Now exec all your assignments like before:

d = dict3level()
d[1,2,3] = (1,2,3,4)
d[1,2,7] = (3,4,5,6)
d[2,5,6] = (4,2,3,4,5,6)

You can still get a specific entry for a specific tuple:

# get a specific entry
print d[1,2,3]

But you can also navigate your dict by levels:

# get all different 0'th index values
print d.keys()

# get all sub values in d[1,2,*]
print d[1,2].keys()
for key in d[1,2]:
    print "d[1,2,%d] = %s" % (key, d[1,2][key])

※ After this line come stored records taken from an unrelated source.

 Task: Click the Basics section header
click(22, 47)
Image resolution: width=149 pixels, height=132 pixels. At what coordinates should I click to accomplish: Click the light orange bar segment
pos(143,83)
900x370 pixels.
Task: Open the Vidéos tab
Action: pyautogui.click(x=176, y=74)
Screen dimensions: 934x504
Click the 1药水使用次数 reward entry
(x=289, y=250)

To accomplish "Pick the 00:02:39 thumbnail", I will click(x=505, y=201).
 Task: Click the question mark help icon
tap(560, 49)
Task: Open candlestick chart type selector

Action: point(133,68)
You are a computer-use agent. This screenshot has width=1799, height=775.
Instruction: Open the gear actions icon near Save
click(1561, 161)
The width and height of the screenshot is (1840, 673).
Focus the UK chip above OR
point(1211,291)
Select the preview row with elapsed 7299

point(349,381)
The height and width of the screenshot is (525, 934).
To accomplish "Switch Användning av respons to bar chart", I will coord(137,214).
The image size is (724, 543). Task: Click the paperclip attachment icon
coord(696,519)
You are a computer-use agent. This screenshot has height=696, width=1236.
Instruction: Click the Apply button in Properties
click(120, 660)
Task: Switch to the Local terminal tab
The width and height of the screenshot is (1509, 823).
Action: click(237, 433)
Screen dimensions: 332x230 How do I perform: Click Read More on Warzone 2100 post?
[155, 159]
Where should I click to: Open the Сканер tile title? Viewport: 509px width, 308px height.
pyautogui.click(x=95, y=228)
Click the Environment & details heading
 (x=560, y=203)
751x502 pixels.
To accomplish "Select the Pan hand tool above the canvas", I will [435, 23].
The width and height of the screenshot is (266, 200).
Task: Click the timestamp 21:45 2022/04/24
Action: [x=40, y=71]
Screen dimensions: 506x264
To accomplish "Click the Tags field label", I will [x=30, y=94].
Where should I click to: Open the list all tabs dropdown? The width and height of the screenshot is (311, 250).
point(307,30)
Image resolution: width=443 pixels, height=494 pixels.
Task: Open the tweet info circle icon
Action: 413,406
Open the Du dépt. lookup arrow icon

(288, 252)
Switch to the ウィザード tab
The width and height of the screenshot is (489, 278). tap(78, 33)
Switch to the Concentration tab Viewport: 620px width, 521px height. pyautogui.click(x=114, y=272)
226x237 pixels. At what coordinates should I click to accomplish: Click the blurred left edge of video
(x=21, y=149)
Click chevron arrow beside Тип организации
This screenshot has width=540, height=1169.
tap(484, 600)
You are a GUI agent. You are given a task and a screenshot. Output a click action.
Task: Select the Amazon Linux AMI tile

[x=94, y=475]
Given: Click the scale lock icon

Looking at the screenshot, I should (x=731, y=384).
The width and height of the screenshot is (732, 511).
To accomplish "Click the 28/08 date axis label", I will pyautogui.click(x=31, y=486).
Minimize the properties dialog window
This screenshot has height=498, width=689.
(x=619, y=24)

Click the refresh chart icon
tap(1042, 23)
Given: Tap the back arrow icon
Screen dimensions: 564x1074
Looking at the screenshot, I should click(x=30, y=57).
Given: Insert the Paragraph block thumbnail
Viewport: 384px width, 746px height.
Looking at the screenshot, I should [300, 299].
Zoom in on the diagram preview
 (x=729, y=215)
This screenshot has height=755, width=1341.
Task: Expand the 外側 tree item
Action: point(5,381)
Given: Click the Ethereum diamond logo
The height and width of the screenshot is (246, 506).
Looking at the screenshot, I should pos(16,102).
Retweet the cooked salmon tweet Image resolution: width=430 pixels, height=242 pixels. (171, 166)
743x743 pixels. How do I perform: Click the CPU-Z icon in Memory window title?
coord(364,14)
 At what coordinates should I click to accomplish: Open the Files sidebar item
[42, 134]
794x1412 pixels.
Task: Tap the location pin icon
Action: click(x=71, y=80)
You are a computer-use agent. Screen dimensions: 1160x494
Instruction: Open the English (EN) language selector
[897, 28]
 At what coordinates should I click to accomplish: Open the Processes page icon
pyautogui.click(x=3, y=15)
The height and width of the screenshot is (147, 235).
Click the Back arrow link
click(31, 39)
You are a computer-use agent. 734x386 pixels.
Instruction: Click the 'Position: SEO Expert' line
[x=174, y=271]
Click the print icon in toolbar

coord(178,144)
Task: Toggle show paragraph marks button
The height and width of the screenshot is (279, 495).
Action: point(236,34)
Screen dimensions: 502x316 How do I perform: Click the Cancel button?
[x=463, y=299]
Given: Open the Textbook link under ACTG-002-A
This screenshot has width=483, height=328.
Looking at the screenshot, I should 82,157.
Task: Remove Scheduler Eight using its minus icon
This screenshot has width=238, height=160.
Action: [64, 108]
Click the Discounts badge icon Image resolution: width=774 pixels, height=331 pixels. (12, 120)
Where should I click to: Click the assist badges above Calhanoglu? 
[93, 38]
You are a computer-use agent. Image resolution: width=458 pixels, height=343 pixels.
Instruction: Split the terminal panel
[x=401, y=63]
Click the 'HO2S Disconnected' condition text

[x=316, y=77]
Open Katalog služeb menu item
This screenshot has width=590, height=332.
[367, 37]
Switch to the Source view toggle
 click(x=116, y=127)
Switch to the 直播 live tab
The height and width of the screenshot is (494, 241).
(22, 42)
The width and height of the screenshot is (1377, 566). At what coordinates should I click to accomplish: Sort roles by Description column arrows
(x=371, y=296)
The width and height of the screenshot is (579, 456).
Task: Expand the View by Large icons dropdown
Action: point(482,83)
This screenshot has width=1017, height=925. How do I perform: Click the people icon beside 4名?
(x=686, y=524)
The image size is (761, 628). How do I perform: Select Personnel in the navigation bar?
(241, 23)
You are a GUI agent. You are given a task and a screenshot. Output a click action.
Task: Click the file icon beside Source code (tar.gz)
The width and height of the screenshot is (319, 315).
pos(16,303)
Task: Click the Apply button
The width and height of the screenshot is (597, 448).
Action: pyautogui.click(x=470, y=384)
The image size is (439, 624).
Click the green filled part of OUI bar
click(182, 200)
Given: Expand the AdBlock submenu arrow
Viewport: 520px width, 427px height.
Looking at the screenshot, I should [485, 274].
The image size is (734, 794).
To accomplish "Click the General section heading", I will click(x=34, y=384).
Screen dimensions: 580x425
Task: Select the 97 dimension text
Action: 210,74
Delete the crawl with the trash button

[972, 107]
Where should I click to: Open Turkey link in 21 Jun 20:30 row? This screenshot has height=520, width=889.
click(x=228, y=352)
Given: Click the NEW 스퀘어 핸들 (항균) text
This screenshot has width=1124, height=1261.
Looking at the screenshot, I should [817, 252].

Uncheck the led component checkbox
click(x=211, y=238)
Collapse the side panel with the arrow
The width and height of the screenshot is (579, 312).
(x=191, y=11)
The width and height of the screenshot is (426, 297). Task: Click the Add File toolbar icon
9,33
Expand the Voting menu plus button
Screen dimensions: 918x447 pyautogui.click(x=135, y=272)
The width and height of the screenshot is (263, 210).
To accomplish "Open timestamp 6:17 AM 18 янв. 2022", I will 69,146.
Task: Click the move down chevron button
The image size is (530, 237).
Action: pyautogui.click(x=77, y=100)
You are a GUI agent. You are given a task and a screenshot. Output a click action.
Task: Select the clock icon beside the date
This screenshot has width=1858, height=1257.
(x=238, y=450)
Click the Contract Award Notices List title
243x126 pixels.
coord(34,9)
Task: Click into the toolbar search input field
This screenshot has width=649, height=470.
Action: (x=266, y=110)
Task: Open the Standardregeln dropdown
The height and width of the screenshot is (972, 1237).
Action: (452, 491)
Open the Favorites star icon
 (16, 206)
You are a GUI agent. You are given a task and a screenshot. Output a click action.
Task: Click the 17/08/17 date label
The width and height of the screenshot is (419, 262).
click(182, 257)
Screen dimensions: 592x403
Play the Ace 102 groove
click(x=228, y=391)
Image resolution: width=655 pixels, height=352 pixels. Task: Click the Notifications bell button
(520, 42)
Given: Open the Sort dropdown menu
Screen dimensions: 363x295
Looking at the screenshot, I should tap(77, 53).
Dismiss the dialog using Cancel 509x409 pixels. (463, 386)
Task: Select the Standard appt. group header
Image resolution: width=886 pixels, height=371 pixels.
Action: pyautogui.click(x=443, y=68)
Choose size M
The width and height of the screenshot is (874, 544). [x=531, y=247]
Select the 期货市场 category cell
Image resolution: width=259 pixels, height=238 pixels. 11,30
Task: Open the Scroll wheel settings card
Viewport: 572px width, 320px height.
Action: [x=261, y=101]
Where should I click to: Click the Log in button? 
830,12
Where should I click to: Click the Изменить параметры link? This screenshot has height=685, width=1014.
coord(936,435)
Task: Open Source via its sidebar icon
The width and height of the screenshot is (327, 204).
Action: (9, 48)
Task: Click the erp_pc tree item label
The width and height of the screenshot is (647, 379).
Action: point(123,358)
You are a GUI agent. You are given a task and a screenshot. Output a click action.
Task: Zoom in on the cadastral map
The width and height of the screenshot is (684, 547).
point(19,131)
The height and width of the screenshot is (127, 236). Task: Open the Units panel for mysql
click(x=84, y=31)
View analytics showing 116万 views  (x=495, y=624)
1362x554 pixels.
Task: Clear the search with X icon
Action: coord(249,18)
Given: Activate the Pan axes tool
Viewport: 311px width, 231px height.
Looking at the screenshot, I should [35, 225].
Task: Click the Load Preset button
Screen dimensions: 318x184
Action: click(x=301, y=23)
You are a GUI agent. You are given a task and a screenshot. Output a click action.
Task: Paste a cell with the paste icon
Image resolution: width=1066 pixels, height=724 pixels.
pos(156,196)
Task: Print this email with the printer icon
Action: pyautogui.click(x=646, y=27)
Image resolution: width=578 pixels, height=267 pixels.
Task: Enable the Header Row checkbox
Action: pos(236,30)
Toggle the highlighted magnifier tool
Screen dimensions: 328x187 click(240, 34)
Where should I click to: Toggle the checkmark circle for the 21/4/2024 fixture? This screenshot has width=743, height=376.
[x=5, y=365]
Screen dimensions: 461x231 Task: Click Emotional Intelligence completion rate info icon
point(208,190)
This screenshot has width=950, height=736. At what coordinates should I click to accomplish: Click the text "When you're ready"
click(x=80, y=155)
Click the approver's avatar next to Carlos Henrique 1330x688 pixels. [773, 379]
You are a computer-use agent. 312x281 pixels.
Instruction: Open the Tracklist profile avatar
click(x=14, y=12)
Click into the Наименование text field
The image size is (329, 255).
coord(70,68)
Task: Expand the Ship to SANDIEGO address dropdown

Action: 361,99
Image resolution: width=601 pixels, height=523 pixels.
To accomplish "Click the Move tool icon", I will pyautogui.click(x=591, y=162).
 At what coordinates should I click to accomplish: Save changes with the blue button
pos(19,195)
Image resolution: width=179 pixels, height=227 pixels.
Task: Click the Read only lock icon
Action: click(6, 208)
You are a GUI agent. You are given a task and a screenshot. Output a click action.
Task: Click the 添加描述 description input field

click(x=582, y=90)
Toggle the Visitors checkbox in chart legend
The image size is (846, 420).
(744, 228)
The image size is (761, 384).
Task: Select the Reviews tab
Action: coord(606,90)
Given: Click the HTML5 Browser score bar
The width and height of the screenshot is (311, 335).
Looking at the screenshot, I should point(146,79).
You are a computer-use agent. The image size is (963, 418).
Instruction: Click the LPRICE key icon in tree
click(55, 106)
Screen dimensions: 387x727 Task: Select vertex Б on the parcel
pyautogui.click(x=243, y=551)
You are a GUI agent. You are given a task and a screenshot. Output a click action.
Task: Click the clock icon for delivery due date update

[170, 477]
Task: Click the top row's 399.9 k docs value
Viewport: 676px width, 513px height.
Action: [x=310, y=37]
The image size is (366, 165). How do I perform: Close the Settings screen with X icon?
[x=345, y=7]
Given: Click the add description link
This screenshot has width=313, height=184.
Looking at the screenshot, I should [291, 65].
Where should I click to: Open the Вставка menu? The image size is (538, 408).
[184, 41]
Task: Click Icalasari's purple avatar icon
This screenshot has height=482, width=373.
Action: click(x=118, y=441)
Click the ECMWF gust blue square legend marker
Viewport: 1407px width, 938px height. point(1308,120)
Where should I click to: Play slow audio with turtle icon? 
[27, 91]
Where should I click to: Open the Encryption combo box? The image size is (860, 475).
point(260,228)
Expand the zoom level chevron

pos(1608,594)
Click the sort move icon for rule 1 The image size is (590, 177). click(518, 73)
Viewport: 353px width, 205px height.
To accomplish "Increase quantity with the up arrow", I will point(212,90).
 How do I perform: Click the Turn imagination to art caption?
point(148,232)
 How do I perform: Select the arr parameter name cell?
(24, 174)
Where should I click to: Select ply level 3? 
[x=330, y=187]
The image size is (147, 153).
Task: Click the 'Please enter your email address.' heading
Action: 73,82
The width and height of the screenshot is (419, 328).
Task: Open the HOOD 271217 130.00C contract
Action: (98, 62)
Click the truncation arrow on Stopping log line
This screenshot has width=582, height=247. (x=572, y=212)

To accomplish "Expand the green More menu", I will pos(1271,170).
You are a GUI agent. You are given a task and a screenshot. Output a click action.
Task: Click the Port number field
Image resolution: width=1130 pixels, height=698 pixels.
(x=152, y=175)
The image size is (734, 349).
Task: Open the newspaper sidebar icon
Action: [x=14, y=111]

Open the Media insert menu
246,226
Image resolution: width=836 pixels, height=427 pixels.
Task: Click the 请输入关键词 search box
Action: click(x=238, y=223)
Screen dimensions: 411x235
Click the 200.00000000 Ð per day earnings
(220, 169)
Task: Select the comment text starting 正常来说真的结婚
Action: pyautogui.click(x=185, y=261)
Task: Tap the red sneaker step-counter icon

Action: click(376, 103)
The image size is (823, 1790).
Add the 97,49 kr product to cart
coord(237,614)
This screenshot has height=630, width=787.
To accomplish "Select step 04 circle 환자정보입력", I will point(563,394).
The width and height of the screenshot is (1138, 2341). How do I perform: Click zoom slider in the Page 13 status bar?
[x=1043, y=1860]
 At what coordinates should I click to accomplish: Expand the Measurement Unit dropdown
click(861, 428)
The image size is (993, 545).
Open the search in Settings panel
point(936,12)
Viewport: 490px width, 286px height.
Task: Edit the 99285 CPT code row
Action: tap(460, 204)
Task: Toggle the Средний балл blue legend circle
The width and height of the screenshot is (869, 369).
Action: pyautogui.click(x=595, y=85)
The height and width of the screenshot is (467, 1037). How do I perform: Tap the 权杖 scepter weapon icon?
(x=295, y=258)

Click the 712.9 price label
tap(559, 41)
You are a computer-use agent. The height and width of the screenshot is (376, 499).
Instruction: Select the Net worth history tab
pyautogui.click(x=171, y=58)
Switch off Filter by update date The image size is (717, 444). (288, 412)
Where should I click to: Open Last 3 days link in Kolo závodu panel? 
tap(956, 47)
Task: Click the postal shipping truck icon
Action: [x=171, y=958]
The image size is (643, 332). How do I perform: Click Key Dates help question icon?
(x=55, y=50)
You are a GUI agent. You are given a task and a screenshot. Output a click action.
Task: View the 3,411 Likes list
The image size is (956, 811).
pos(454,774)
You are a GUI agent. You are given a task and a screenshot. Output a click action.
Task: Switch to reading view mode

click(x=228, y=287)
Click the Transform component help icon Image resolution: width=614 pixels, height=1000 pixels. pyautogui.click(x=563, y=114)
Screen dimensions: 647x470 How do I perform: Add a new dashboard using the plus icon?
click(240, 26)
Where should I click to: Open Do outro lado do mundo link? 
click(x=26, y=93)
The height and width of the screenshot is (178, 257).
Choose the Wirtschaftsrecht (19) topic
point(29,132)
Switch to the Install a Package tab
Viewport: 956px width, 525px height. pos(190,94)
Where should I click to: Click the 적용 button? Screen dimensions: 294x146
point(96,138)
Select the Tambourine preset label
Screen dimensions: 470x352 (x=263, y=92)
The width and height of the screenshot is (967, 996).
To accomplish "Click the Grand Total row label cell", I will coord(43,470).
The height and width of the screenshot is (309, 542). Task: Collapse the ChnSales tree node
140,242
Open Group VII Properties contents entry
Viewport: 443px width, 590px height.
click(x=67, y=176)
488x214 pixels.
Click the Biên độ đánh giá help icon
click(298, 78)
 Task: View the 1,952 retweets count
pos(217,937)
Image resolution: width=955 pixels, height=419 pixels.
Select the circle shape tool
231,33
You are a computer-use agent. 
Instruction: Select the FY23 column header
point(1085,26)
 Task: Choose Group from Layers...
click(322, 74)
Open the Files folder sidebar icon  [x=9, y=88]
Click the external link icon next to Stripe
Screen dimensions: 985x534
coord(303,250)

# no such entry, return empty tuple
print d[1,2,0]

Gives:

print d[1,2,3] -> (1, 2, 3, 4)
print d.keys() -> [1, 2]
print d[1,2].keys() -> [3, 7]
for key in d[1,2]:... -> 
    d[1,2,3] = (1, 2, 3, 4)
    d[1,2,7] = (3, 4, 5, 6)
print d[1,2,0] -> ()

(Don't know how this will affect your memory and/or pickling issues, but the resulting structure has a lot more capability to it.)